─── Data shown

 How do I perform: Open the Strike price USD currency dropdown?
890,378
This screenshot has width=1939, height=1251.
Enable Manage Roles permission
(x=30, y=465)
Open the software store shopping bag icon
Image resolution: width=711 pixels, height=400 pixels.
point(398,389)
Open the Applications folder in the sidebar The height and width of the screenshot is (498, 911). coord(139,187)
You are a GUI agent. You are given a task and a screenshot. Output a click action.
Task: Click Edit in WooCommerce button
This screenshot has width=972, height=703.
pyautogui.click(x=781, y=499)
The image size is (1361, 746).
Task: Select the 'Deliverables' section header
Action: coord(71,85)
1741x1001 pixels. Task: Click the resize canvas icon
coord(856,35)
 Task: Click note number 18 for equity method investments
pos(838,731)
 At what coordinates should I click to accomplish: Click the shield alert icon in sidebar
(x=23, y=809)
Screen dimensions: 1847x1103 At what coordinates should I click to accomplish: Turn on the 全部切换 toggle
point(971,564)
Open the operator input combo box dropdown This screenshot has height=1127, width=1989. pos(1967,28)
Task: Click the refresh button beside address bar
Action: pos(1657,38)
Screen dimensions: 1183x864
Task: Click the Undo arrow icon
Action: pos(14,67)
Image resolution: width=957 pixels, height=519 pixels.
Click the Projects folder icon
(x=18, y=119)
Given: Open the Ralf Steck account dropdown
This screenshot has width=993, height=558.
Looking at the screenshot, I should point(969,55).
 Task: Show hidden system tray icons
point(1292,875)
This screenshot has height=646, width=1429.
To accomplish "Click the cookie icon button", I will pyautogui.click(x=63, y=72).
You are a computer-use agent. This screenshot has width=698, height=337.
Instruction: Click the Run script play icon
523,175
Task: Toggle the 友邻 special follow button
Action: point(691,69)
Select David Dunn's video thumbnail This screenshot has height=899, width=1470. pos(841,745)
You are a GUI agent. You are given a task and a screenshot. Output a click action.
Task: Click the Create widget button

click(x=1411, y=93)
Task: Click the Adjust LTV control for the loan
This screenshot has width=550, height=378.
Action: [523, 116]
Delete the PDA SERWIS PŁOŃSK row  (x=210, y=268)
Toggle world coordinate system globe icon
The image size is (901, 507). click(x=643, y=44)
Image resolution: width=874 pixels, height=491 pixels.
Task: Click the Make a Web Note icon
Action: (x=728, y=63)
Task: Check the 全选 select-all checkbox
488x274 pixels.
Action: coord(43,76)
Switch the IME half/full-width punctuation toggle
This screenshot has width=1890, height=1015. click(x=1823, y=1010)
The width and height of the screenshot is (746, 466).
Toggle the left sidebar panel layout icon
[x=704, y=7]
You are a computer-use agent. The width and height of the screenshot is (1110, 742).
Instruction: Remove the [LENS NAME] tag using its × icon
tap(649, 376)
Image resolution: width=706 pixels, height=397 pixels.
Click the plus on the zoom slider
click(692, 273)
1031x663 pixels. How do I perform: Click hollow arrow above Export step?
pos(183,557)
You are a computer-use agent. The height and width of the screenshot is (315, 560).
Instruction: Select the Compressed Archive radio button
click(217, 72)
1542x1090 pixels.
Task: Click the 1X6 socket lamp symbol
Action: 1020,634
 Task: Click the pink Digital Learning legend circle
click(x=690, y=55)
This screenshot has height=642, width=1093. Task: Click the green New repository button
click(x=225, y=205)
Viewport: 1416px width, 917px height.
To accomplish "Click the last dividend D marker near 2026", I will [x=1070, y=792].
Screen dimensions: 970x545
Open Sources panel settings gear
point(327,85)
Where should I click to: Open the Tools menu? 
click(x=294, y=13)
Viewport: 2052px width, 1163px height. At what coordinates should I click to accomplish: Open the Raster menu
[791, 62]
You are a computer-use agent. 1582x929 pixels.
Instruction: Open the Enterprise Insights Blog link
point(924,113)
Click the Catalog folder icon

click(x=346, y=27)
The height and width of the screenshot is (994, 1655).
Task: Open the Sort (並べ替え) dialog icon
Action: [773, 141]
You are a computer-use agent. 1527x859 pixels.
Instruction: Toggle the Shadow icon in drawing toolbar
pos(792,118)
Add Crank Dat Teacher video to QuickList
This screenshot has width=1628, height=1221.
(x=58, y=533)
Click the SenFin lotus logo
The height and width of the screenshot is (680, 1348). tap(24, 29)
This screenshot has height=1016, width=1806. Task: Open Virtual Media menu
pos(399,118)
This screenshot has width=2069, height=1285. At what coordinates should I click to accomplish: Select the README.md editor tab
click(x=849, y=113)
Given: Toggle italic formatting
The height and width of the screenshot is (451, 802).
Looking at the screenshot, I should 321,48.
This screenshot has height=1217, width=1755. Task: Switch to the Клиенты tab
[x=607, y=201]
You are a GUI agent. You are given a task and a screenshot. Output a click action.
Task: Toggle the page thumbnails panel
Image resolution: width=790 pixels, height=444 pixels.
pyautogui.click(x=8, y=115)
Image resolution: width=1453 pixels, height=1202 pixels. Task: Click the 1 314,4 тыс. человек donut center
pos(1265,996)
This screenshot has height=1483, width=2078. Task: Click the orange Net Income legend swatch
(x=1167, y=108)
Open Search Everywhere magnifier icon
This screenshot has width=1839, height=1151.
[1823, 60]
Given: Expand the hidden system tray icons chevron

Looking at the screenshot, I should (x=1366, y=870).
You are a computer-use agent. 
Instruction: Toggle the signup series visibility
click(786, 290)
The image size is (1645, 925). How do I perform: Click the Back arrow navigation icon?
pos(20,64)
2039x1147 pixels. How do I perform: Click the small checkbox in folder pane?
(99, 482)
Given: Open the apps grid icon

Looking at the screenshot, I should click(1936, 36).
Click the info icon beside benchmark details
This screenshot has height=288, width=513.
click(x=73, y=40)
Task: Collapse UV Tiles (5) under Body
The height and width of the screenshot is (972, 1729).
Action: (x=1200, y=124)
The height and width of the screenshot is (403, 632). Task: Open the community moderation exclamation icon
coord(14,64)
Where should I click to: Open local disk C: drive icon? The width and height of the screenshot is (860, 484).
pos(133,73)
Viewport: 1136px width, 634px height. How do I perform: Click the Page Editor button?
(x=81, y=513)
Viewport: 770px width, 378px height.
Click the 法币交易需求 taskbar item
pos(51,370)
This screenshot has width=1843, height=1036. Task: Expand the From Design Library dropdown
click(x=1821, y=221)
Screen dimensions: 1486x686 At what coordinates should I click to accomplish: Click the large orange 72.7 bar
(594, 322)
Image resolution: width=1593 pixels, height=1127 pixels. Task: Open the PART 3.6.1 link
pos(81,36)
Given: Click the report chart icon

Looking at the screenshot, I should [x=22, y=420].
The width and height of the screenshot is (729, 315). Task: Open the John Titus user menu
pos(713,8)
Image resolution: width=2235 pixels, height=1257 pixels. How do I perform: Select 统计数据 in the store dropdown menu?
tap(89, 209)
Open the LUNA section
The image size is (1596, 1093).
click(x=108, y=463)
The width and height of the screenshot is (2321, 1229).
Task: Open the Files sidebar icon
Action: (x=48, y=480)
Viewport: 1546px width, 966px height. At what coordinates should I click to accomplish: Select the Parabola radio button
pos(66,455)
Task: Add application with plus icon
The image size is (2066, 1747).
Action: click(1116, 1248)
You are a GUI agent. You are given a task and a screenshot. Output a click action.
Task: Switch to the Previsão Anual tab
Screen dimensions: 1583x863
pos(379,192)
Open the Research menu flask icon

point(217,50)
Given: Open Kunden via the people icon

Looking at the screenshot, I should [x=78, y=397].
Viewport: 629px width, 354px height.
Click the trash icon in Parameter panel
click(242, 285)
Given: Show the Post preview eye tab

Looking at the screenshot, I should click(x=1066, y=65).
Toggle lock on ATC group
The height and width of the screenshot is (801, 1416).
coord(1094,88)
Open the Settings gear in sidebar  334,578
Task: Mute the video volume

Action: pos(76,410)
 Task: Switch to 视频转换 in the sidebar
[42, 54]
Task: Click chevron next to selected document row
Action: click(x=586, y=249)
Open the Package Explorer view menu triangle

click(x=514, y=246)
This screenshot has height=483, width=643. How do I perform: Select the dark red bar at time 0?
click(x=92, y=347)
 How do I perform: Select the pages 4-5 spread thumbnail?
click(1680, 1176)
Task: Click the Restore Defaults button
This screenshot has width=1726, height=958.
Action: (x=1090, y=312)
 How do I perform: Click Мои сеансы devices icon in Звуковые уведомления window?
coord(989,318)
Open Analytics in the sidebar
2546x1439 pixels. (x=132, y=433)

──────

**Work order**
Reproduce the entries exactly, but only from their first line to the line holding "This screenshot has width=1939, height=1251.", with that last line kept.

**Reply**
 How do I perform: Open the Strike price USD currency dropdown?
890,378
This screenshot has width=1939, height=1251.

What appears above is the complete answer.